12 Pour finir, quel conseil donneriez-vous à un jeune entrepreneur tunisien ?

Le principal conseil c’est de se différencier de ce qui se fait, d’apporter une réelle valeur ajoutée par rapport à ce qui se fait dans son secteur, car cloner des concepts déjà faits n’a aucun intérêt. Il faut qu’il fasse plus.
Le deuxième conseil que je donne à un jeune entrepreneur tunisien, c’est de prescrire son affaire toujours dans une logique extraterritoriale. Cela suppose, que son projet soit conçu pour être exporté à la base, pour être implanté à l’étranger de fait, et surtout qu’il ait les mécanismes qui lui permettent de connaître les besoins du marché international, y compris la maîtrise des langues étrangères dont l’anglais.

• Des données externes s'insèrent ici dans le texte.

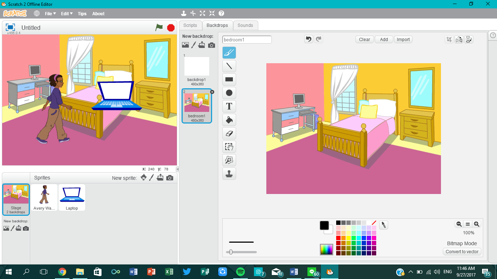This screenshot has height=279, width=497.
Task: Expand hidden icons in the system tray
Action: (410, 271)
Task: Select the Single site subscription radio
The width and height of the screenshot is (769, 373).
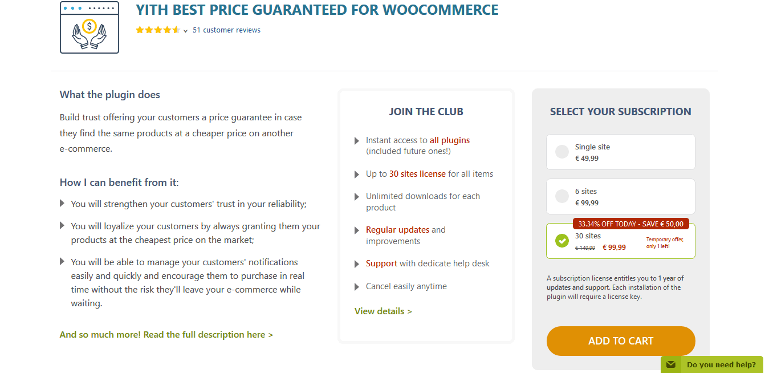Action: pyautogui.click(x=562, y=152)
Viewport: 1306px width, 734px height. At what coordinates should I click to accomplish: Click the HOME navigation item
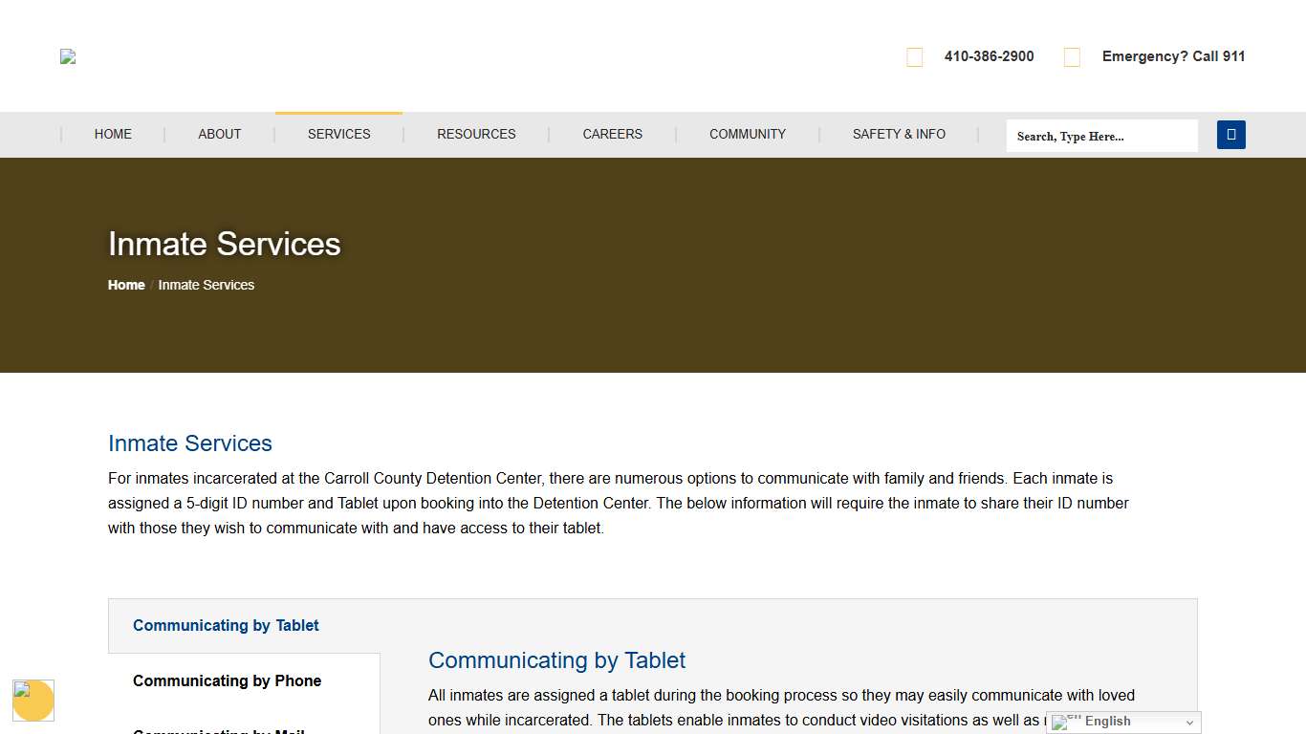[113, 134]
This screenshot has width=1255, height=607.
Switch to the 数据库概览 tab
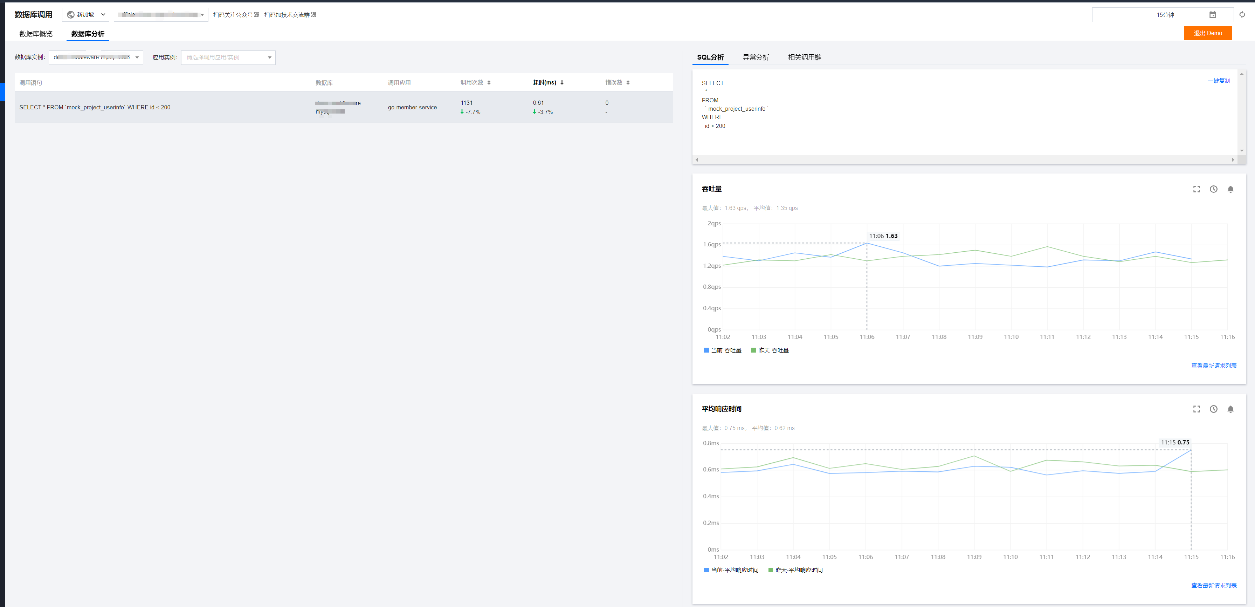[36, 34]
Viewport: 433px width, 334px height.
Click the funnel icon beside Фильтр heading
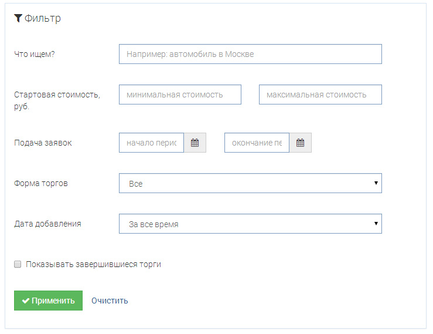(x=18, y=18)
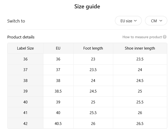Image resolution: width=168 pixels, height=131 pixels.
Task: Select the label size 39 cell
Action: coord(26,91)
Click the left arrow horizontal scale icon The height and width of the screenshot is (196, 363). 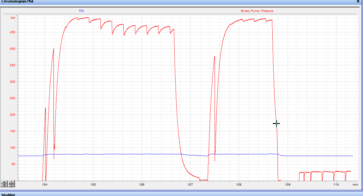click(10, 184)
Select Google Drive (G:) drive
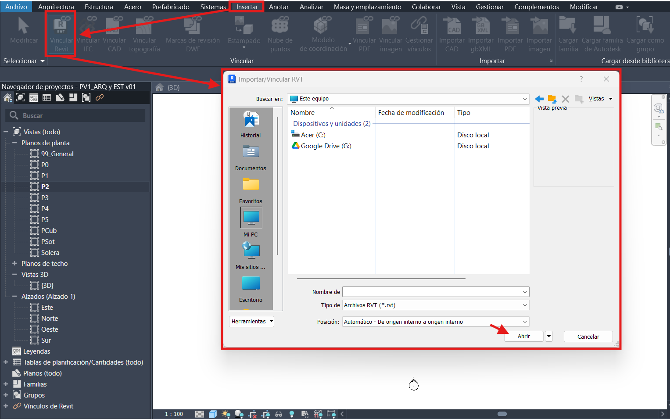Screen dimensions: 670x419 [x=326, y=146]
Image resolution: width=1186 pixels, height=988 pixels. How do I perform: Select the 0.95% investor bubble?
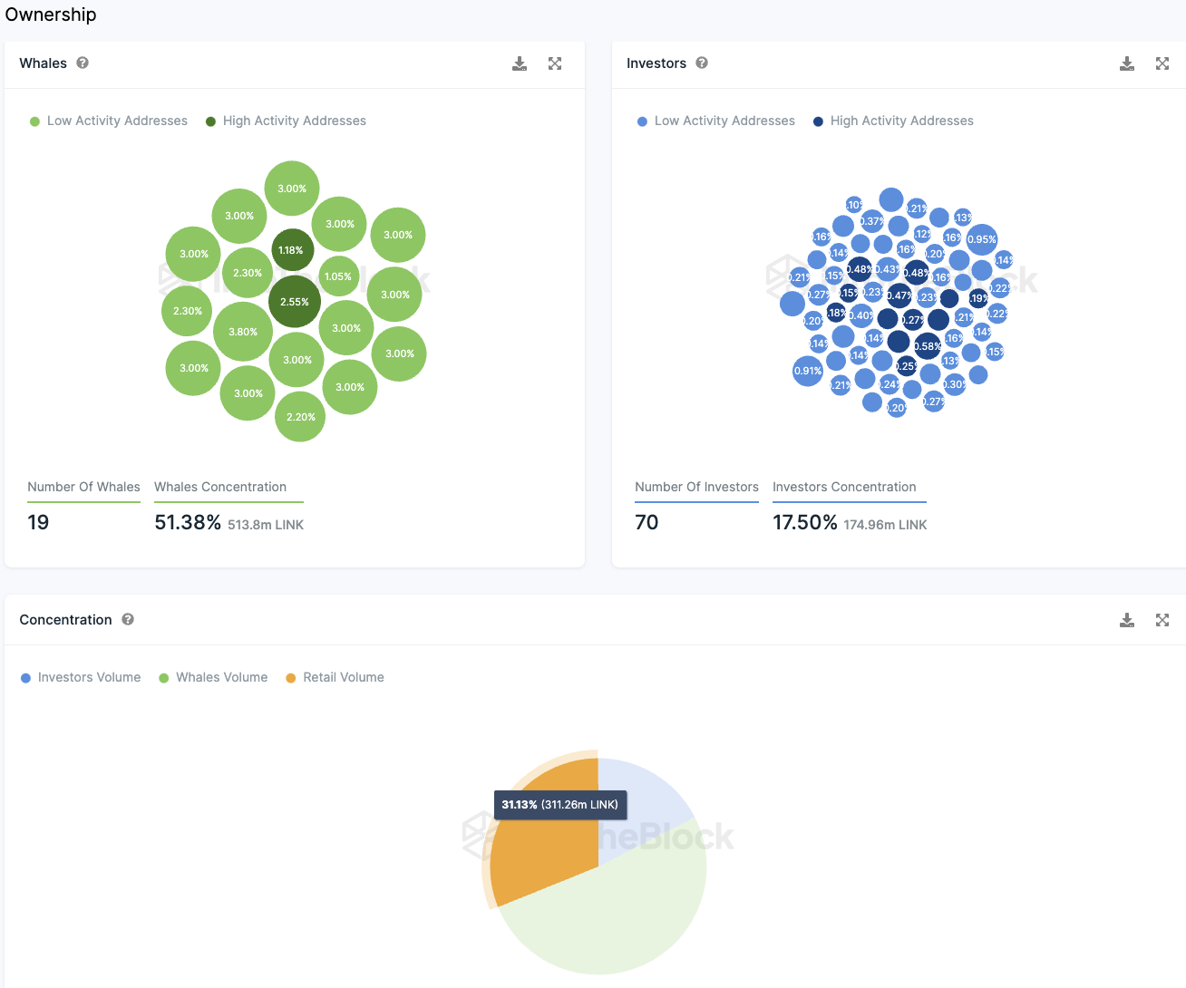[x=981, y=239]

Ce n’est pas un must, c’est une obligation.
Le troisième conseil, est le comportement du citoyen. C'est-à-dire que l’éthique, le professionnalisme, le respect... ne sont pas de vains mots. Etre un chef d’entreprise moderne, appartenant à la génération d’aujourd’hui, c’est être moralement sur le plan professionnel irréprochable, être environnementalement durable, être socialement probant, respecter ses confrères dans le même secteur et c’est aussi être conscient de l’environnement économique dans lequel il y est, pour l’améliorer. C’est aussi participer d’une manière citoyenne pour que l’environnement progresse toujours et saisir l’impératif de l’efficacité collective. En d’autres termes, admettre la vérité qu’en étant seul il ne peut en aucun cas réussir.